• What the exercise asks
Count every line in the entries that follow where the word "header" appears, then state only the total.

····················

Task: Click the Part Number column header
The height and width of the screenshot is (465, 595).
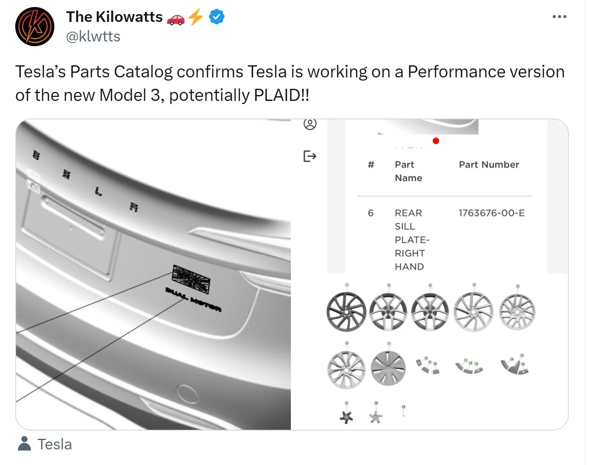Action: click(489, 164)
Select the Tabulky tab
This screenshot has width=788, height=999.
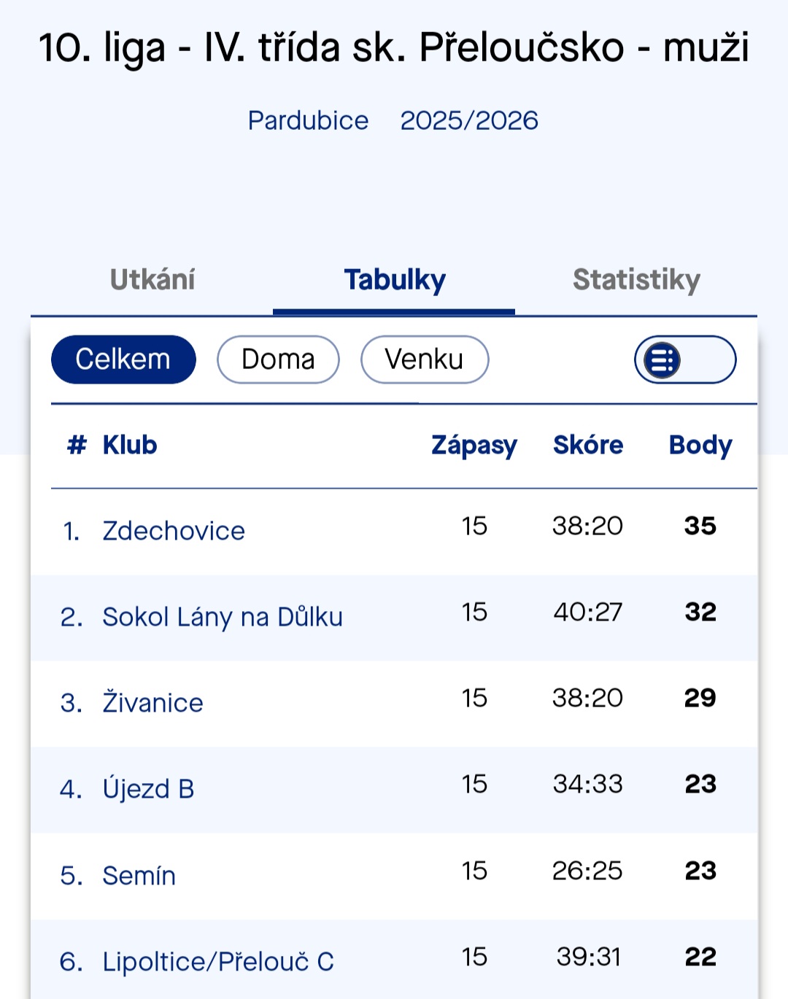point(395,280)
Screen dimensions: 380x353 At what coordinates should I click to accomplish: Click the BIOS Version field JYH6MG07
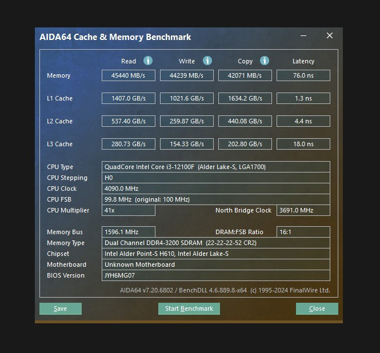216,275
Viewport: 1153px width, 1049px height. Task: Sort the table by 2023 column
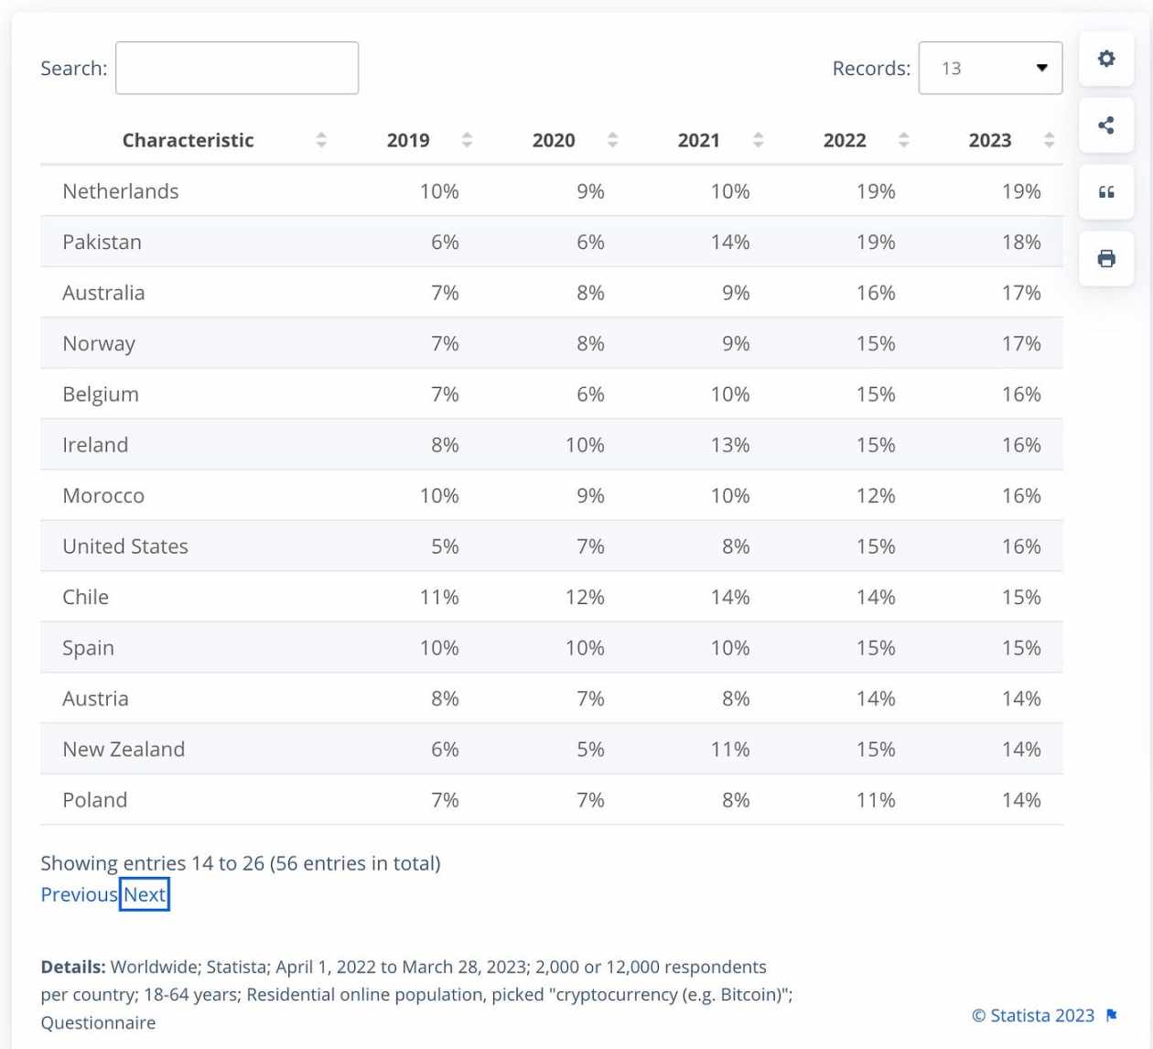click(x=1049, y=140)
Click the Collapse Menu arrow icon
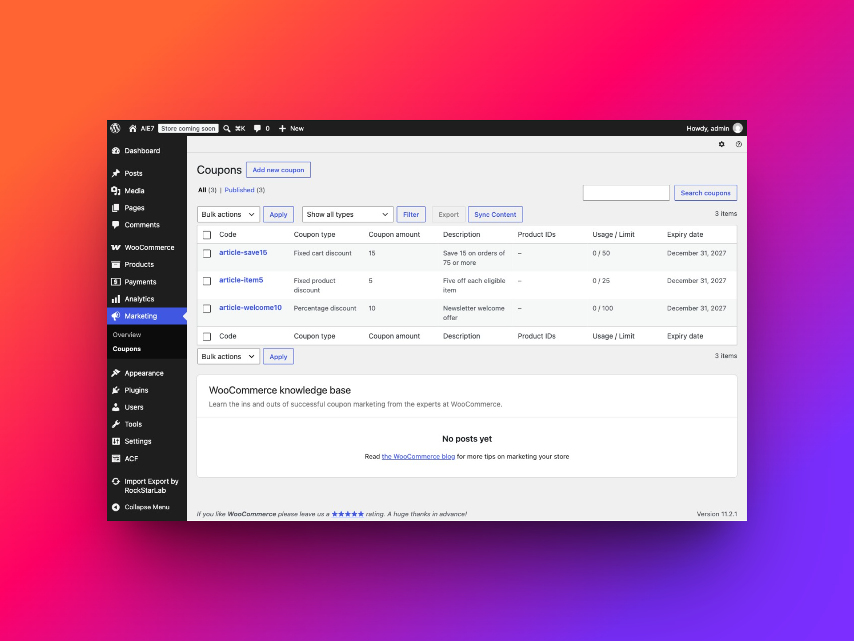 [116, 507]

····················

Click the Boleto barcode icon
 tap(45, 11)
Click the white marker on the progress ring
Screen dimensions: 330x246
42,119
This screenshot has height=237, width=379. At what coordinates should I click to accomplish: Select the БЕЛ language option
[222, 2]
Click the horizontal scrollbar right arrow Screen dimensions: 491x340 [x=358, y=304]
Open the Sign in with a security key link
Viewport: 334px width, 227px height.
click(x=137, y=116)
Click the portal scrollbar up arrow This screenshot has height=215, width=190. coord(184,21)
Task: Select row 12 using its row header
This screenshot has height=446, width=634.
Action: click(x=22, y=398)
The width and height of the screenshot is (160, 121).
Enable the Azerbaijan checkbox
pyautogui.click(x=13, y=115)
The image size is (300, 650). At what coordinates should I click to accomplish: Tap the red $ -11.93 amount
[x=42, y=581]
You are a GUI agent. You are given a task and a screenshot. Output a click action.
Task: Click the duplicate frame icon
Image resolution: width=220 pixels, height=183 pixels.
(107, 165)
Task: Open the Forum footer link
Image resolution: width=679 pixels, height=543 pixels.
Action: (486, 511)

····················

• Exercise result
2